Add CQE support to the block driver, including:
    - optionally using DCMD for flush requests
    - "manually" issuing discard requests
    - issuing read / write requests to the CQE
    - supporting block-layer timeouts
    - handling recovery
    - supporting re-tuning

CQE offers 25% - 50% better random multi-threaded I/O.  There is a slight
(e.g. 2%) drop in sequential read speed but no observable change to sequential
write.

CQE automatically sends the commands to complete requests.  However it only
supports reads / writes and so-called "direct commands" (DCMD).  Furthermore
DCMD is limited to one command at a time, but discards require 3 commands.
That makes issuing discards through CQE very awkward, but some CQE's don't
support DCMD anyway.  So for discards, the existing non-CQE approach is
taken, where the mmc core code issues the 3 commands one at a time i.e.
mmc_erase(). Where DCMD is used, is for issuing flushes.

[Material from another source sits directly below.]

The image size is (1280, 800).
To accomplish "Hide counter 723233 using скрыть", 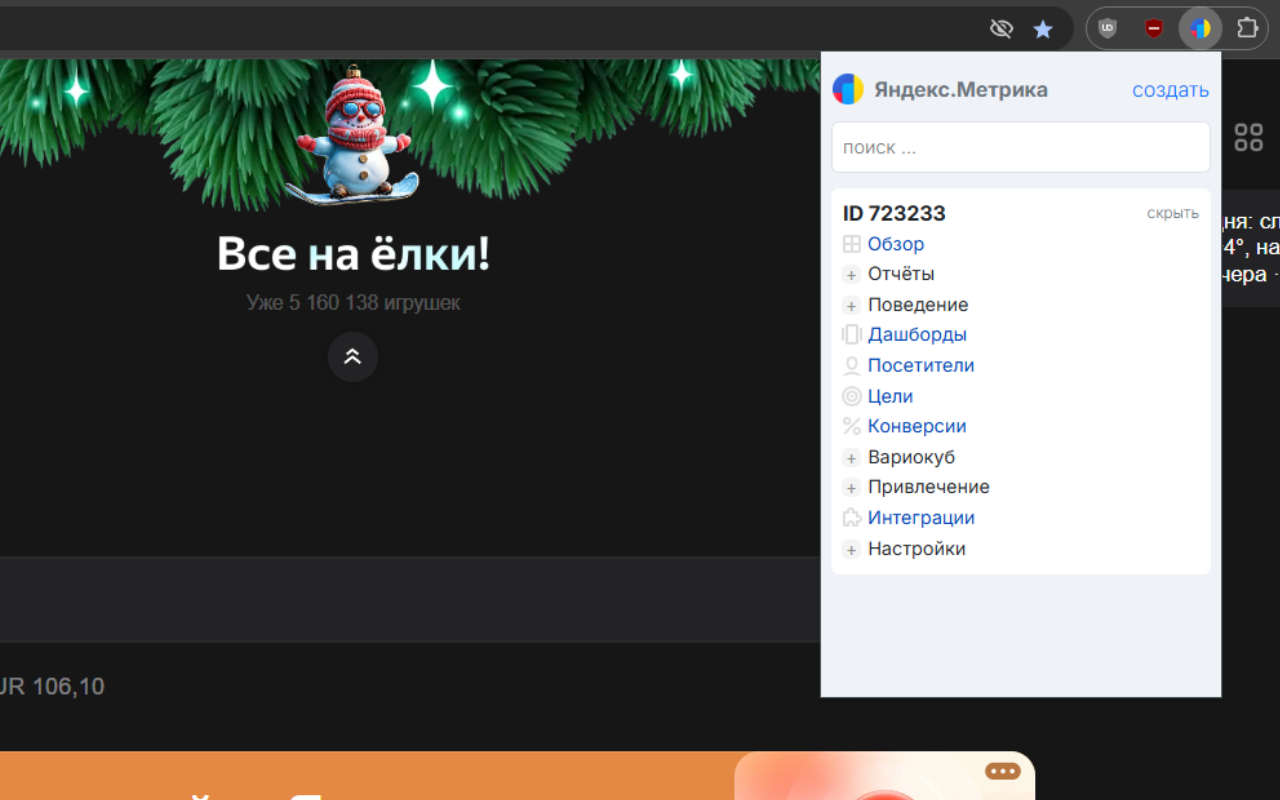I will click(x=1172, y=213).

Signed-off-by: Adrian Hunter <adrian.hun...@intel.com>
---
 drivers/mmc/core/block.c | 150 +++++++++++++++++++++++++++++++++++++++++++-
 drivers/mmc/core/block.h |   2 +
 drivers/mmc/core/queue.c | 158 +++++++++++++++++++++++++++++++++++++++++++++--
 drivers/mmc/core/queue.h |  18 ++++++
 4 files changed, 322 insertions(+), 6 deletions(-)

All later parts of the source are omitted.